WiFi (or Wi-Fi) is the trade name for wireless networking. It’s a very handy way to connect the growing array of devices in your home or office to the internet and to each other.
Most commonly seen in computers, WiFi is now a common feature in TV sets and TV add-ons like DVD players, Roku boxes, Google TV and others. WiFi is also showing up in cameras, printers, telephones, and even some appliances like washers and refrigerators.
WiFi uses radio waves instead of wires to make connections from a few feet up to a hundred yards or so. It is similar to Bluetooth – used for very short distances, inches to a few feet – and mobile wireless “cell” service for longer distances, up to a few miles.
By and large WiFi is easy to set up and use; especially with current name-brand products. Even so, there are some things to watch out for to make sure that you get the best performance possible out of your WiFi system.
1. Put your WiFi router (or access point) near the center of your home or business. This is the broadcast center of your WiFi network, so place it where other devices will have the shortest and least obstructed line between it and the router.
2. Place your WiFi router as high up as possible; off the floor, and out of the basement; away from walls and metal file cabinets if possible.
3. Avoid interference. Keep WiFi devices, especially the WiFi router, away from cordless phones and baby monitors. Also try to stay away from other interference generating appliances like microwave ovens, TVs, computers, and refrigerators.
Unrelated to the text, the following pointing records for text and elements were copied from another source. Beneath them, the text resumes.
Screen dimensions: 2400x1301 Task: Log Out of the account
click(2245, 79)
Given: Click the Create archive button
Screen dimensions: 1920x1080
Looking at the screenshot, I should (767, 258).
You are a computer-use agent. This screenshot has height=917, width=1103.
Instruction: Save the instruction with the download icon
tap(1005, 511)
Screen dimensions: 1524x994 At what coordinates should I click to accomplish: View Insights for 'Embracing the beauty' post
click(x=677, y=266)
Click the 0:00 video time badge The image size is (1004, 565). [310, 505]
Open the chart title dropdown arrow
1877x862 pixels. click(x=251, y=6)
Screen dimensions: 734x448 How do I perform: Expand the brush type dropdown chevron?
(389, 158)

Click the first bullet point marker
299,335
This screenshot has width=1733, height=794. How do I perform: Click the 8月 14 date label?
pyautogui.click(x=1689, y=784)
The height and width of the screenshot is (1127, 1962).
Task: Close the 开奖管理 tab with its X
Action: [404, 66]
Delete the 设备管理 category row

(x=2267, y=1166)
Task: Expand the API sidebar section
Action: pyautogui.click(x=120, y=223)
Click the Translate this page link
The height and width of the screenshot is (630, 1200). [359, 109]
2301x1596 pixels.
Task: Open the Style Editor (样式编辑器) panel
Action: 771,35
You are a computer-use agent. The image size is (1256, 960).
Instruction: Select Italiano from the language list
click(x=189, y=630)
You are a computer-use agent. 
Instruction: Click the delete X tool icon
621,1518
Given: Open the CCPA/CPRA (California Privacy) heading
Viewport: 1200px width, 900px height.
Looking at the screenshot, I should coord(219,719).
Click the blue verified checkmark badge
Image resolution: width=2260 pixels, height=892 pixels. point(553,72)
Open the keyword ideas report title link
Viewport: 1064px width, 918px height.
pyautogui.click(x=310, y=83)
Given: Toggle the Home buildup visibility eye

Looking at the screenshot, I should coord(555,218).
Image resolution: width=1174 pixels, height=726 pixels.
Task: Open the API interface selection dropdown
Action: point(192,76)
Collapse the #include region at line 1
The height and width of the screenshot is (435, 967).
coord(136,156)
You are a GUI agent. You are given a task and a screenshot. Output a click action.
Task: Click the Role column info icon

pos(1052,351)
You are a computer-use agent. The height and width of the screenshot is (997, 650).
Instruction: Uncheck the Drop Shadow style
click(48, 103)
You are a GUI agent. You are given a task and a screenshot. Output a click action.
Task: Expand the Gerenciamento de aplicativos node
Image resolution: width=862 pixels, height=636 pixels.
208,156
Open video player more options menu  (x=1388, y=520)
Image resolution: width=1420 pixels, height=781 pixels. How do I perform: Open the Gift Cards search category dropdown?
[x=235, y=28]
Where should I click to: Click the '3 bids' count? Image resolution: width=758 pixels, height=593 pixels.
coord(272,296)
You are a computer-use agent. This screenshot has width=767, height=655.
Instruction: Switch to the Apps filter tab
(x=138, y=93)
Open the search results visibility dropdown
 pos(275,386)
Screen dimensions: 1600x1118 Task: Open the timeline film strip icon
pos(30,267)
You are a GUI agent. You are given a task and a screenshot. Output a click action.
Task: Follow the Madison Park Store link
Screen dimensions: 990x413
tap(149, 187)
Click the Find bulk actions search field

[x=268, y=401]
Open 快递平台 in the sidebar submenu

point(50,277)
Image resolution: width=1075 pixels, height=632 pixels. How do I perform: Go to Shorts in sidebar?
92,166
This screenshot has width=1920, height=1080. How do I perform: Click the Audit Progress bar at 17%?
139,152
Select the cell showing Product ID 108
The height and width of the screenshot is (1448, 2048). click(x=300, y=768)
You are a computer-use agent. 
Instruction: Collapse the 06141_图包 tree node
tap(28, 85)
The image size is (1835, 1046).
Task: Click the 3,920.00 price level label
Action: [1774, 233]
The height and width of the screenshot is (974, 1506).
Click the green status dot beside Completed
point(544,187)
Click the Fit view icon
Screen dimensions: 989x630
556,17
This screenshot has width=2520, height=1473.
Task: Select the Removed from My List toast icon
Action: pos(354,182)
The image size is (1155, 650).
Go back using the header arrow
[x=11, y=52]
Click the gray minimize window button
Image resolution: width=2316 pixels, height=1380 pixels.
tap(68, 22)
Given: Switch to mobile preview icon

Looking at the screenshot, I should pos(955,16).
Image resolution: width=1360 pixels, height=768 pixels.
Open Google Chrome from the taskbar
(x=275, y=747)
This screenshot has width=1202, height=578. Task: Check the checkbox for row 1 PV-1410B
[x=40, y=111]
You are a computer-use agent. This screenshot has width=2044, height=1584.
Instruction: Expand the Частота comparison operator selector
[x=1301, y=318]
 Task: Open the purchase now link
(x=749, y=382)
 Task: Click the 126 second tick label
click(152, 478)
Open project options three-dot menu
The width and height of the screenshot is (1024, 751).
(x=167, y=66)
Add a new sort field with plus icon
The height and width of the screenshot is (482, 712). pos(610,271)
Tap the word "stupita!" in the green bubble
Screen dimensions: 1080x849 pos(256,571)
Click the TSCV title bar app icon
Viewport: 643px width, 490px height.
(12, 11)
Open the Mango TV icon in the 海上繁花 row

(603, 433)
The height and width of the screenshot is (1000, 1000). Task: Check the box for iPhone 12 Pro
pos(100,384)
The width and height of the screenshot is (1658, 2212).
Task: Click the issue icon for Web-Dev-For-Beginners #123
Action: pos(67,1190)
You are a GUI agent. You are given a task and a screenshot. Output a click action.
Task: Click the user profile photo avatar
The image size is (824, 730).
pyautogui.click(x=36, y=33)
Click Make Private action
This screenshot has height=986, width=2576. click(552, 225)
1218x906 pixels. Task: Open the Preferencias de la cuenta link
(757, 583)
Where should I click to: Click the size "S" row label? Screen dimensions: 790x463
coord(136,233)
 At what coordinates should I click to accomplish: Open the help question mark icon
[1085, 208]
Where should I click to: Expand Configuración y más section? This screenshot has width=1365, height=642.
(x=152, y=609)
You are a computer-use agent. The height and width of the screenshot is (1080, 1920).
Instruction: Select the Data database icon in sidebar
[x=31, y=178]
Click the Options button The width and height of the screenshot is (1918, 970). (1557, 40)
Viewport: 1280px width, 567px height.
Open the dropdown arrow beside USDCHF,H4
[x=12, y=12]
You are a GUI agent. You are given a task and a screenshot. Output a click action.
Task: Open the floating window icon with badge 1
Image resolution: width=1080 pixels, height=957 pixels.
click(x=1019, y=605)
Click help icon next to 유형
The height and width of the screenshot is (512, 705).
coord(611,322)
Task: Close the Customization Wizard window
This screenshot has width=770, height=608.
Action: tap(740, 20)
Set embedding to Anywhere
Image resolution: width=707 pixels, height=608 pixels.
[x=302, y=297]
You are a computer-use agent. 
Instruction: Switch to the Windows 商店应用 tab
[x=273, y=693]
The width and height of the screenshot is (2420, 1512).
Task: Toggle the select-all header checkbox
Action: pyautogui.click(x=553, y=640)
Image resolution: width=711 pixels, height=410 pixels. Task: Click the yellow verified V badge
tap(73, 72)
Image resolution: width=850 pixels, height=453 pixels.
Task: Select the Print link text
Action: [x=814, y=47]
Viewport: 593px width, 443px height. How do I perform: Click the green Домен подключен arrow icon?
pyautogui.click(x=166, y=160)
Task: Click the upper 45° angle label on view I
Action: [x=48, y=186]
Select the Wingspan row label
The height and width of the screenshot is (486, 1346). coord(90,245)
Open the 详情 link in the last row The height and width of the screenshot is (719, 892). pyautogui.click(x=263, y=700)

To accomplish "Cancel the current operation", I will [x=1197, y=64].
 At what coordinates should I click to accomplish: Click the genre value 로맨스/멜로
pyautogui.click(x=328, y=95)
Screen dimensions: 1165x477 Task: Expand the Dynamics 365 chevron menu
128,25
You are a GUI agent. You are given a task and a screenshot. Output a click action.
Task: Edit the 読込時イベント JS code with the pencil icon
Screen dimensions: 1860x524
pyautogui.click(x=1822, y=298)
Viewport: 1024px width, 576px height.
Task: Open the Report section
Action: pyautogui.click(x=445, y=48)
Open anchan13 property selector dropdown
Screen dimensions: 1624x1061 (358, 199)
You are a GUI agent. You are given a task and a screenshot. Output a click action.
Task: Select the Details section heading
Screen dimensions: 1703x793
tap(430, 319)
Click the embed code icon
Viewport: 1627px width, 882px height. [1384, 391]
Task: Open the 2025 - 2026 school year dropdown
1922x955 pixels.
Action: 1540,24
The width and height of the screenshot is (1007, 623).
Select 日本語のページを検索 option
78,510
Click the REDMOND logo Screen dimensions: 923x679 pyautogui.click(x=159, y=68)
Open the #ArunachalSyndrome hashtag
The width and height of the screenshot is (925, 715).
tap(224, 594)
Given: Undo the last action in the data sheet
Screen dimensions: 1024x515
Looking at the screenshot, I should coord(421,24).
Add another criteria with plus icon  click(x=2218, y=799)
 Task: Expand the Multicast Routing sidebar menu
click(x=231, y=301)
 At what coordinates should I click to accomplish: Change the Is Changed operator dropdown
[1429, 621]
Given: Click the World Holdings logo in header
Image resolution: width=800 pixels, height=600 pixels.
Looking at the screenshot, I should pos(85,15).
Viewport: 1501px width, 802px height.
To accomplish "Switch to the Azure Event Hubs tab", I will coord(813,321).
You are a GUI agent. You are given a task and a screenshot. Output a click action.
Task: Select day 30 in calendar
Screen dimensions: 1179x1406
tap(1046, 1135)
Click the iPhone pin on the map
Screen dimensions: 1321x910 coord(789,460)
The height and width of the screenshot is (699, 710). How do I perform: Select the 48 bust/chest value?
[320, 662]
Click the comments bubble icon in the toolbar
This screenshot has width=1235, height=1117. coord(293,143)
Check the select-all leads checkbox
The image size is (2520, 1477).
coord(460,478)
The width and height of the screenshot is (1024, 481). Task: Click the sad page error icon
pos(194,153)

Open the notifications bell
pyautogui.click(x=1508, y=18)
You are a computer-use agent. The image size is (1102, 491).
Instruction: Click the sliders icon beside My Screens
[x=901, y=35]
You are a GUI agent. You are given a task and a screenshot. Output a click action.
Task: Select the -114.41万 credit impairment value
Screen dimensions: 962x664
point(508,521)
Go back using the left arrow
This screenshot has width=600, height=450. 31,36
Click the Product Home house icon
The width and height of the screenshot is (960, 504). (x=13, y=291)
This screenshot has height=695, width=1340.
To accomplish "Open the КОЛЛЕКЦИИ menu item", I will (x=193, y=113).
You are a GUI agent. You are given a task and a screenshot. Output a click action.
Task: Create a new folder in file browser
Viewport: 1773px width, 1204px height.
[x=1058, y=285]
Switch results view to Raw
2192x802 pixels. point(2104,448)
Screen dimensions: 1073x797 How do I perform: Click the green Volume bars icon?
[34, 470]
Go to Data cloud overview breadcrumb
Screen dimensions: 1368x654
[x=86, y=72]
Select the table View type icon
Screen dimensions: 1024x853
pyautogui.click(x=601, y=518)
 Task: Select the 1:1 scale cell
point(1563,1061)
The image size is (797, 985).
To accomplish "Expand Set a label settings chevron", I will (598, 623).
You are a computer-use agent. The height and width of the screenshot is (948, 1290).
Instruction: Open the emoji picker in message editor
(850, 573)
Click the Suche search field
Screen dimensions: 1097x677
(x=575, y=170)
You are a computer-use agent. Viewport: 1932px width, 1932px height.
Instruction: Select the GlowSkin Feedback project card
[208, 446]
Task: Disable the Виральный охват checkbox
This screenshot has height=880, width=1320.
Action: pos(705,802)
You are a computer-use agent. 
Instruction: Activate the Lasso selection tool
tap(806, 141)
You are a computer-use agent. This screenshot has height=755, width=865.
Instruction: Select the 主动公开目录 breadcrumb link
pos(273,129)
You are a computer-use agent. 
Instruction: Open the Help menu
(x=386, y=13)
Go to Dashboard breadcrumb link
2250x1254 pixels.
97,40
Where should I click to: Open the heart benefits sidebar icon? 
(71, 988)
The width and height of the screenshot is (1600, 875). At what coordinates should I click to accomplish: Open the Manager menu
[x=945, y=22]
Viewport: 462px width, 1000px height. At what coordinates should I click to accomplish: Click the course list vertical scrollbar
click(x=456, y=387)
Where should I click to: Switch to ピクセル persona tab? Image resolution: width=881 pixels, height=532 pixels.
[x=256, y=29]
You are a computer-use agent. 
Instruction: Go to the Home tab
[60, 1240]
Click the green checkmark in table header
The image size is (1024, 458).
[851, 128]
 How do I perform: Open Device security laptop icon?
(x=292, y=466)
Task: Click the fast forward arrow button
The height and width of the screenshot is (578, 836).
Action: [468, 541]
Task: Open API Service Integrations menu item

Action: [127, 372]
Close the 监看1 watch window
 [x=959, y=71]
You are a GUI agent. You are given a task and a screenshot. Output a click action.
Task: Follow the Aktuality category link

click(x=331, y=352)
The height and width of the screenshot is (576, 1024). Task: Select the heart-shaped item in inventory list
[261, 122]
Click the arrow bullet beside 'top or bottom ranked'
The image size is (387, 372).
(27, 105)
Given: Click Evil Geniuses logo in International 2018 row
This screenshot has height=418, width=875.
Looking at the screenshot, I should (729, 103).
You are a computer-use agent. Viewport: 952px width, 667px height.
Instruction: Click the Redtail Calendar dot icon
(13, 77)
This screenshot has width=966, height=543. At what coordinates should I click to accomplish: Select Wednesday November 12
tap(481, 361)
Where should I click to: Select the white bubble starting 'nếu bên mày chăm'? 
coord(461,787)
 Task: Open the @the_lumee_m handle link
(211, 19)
4. Extend your range with antennas or repeaters. If you have a large area to cover, or if the signal seems weak certain spots, you might want to look into directional antennas and/or “range extenders” (a.k.a. WiFi repeaters).
While not strictly necessary, it can save you some hassle if you use the same brand as your router for repeaters and WiFi adapters.
5. Change the WiFi channel on your router. Most routers come set to channel 6 by default, so if you have nearby neighbors with WiFi, your networks might interfere with or even block each other. If you think that same-channel interference might be a problem, then try changing the channel on your router to channel 1 or to channel 11. (Because of the way that WiFi works, choosing channels 2-5 or 7-10 may not solve the problem.)
Using WiFi to network your place is much easier and less expensive than running cable everywhere, and it’s pretty easy to set up. Of course, I’d be delighted answer questions about it, anytime.